Procedure Description
- A blood sample is usually collected via a heel prick (for newborns) or venipuncture (for older children and adults). In some cases, a urine sample might be used.
- The specimen is sent to a laboratory where it undergoes mass spectrometry or tandem mass spectrometry for analysis.
- Quantitative results are generated indicating the presence and levels of various acylcarnitines in the sample.
Duration
The sample collection takes only a few minutes, but laboratory analysis can take several days.
Setting
Specimen collection can be performed in a hospital, outpatient clinic, or lab facility.
Personnel
- Phlebotomist or nurse for sample collection.
- Laboratory technicians and medical scientists for specimen analysis.
- Metabolic specialists or geneticists for interpretation of results.
Risks and Complications
- Minor pain or bruising at the blood sample collection site.
- Rare risks associated with blood draw, such as infection.
Benefits
- Early and accurate diagnosis of metabolic disorders.

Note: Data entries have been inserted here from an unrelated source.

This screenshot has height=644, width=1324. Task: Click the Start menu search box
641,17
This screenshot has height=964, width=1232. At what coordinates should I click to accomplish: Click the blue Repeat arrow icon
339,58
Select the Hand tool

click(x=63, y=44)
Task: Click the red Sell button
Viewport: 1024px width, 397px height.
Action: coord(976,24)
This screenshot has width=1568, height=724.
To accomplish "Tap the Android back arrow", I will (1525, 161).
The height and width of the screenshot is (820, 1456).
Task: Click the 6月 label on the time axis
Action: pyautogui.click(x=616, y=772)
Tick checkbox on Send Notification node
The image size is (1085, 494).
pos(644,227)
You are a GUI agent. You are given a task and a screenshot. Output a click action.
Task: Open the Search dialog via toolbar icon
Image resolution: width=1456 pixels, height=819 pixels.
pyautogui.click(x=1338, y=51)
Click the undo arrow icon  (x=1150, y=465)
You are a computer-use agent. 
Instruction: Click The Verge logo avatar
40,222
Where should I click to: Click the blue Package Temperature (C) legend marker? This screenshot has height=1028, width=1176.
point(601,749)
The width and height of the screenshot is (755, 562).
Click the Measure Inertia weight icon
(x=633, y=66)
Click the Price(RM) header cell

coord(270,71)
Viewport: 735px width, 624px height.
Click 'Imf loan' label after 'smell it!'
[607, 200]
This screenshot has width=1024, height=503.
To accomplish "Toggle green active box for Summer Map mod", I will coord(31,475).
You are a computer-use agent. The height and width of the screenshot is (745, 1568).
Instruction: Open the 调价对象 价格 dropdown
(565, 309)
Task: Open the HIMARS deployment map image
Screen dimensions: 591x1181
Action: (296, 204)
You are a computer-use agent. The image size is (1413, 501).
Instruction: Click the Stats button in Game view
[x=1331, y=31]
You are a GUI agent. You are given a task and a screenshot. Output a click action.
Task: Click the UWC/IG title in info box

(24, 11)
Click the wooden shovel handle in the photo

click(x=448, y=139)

- Timely initiation of specific treatments and dietary management.
- Improved long-term health outcomes through early intervention.
Recovery
- No significant recovery time needed.
- Patients can typically resume normal activities immediately after the sample is collected.
- Follow-up appointments may be scheduled to discuss results and treatment plans.
Alternatives
- Genetic testing for specific metabolic disorders.
- Other biochemical tests like organic acid analysis.
- Pros: Genetic testing can provide a more definitive diagnosis; cons: it may be more expensive and time-consuming.
Patient Experience
- The patient may feel a slight pinch during blood draw.
- Little to no discomfort after the procedure.
- Immediate relief and assurance knowing that the test can provide crucial health information.